Die Ozeane regulieren auch unser Klima und sind Lebensraum für Tiere und Pflanzen. Ein Großteil der Tiefsee ist noch unentdeckt, nahezu wöchentlich stoßen Forscher*innen auf uns noch unbekannte Lebensformen. Ohne gesunde Ozeane können wir Menschen kein gesundes Leben mehr führen, deshalb müssen wir alles daransetzen, diesen Lebensraum gesund zu erhalten und nachhaltig zu nutzen.

Welche Bedeutung spielt Ihrer Meinung nach der Ozean für nachhaltige Entwicklung?

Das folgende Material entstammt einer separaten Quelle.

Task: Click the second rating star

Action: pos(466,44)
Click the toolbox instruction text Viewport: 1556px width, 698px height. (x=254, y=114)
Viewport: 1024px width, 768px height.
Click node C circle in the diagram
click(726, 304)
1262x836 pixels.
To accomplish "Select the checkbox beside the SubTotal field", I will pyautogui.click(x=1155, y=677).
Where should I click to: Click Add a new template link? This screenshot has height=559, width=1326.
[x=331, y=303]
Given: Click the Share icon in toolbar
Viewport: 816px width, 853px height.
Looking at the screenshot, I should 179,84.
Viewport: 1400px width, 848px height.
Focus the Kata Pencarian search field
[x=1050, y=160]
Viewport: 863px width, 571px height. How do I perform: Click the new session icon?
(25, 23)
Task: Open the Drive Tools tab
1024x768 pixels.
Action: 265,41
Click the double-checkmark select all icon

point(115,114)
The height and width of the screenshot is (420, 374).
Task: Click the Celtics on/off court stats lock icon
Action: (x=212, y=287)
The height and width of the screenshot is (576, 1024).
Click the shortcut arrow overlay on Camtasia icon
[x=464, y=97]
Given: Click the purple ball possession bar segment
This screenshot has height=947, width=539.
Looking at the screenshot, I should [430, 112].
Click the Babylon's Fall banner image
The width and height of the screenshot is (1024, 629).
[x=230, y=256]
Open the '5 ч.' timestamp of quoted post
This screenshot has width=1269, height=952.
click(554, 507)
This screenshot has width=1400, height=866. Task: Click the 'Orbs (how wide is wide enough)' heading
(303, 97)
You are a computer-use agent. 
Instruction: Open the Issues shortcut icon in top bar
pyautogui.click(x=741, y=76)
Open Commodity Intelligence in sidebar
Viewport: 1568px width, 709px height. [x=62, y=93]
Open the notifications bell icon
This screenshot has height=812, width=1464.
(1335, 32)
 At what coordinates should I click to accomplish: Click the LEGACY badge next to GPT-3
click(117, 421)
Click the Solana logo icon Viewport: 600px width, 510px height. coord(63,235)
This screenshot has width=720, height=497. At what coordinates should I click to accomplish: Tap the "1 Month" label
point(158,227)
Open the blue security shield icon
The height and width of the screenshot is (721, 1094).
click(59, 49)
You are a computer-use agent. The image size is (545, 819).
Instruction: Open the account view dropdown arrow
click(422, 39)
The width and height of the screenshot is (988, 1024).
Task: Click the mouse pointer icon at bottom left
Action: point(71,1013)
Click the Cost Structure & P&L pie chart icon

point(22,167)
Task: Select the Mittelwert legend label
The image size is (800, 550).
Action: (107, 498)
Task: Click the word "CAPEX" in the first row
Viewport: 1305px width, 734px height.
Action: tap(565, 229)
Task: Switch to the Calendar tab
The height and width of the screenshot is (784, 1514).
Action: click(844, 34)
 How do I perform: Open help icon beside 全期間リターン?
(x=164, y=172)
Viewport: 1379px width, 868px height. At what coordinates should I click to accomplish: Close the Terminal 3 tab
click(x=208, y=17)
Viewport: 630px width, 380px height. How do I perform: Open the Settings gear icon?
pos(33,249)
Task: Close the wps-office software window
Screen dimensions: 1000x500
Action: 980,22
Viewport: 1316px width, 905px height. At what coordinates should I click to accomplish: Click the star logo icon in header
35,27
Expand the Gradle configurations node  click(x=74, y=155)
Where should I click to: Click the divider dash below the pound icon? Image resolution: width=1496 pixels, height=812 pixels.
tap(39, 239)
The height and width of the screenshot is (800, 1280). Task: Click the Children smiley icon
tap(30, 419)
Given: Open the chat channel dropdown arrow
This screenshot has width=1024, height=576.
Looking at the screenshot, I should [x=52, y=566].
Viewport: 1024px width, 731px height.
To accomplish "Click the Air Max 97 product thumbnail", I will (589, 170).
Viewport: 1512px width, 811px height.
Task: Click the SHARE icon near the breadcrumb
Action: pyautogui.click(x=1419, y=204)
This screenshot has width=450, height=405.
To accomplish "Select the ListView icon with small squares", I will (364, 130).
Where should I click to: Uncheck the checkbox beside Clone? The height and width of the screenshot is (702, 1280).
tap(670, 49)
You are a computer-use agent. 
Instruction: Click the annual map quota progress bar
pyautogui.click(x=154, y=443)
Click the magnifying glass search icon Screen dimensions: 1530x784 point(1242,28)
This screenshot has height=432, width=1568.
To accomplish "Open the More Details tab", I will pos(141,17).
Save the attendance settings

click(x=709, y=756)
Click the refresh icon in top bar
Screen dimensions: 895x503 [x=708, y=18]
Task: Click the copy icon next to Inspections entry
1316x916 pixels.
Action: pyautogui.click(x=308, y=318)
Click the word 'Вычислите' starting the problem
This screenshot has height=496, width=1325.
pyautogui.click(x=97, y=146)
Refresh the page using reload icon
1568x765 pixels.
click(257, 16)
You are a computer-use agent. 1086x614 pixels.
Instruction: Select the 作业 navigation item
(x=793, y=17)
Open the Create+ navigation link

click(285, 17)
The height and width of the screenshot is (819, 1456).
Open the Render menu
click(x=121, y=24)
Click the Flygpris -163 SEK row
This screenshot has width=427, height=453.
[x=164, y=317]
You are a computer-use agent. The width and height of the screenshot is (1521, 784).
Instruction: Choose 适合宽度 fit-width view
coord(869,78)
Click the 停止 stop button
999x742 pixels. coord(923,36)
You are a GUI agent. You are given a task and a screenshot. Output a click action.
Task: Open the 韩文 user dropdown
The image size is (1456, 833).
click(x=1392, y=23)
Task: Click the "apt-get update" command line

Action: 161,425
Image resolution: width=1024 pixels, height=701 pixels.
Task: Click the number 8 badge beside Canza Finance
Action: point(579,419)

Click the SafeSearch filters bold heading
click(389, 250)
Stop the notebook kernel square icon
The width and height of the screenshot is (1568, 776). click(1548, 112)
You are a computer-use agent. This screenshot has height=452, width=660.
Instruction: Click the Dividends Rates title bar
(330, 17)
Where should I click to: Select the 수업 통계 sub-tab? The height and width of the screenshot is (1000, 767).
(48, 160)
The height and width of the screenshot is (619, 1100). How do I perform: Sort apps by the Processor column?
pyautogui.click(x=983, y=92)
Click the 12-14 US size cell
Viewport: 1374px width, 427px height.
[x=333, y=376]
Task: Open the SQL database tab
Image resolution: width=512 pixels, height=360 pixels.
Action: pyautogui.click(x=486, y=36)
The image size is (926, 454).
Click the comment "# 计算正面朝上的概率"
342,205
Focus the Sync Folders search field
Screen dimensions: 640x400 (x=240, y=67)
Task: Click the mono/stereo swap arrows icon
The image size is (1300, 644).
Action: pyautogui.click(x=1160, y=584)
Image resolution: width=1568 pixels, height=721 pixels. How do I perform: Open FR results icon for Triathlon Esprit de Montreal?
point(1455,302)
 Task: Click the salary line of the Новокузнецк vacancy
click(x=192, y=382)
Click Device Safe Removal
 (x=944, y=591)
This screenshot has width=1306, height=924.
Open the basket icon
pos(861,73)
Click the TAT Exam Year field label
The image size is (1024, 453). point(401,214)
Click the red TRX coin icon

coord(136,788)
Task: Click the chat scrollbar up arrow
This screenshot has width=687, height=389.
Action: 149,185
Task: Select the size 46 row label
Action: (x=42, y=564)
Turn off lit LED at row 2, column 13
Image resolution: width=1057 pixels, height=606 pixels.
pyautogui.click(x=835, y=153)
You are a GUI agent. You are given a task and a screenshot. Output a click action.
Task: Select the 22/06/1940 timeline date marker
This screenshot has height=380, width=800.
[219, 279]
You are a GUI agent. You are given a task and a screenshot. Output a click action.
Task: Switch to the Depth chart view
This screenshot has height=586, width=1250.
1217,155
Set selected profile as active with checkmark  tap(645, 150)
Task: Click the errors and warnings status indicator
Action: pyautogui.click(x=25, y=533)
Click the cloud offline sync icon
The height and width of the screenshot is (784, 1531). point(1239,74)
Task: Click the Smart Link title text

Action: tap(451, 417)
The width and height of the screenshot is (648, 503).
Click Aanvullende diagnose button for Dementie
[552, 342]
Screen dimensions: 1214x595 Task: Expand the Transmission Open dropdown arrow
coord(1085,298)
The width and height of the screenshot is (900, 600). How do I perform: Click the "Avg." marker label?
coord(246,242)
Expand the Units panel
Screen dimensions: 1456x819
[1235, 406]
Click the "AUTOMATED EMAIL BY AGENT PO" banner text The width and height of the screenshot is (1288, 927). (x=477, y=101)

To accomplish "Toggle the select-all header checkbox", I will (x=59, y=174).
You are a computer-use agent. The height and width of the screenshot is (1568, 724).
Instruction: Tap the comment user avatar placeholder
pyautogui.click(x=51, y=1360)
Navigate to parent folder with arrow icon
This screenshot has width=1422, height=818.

Gleich mehrere der 17 Ziele für nachhaltige Entwicklung der Vereinten Nationen nehmen die Ozeane und das Leben unter und über Wasser in den Blick. Die nachhaltige Nutzung und Bewirtschaftung der Weltmeere bedeuten hier, eine Balance zu finden zwischen Nutzung und Ausbeutung. Verbieten sollte man die Nutzung der Meeres-Ressourcen nicht, sondern darüber nachdenken, wie man sie gerechter verteilen und sie so nutzen kann, dass Ökosysteme im Gleichgewicht bleiben. Ein Bespiel ist der Fischfang. Millionen von Küstenbewohner*innen decken ihren Lebensunterhalt mit der Küstenfischerei. Sie wissen meist sehr genau, wo und wie viele Fische sie dem Ozean entnehmen können, um sowohl ihren Ernährungsbedarf zu decken als auch die Fischbestände nicht zu gefährden. Küstenfischerei durch Kleinstfischer gilt es daher zu bewahren und stattdessen den kommerziellen Fischfang mit seinen riesigen Treibnetzen zu begrenzen. Die Meeresforschung kann helfen, Fangsysteme zu entwickeln, die Beifänge reduzieren, besonders bedrohte Arten wie Schildkröten schützen und trotzdem den weltweiten Bedarf an Fisch und Meeresfrüchten decken.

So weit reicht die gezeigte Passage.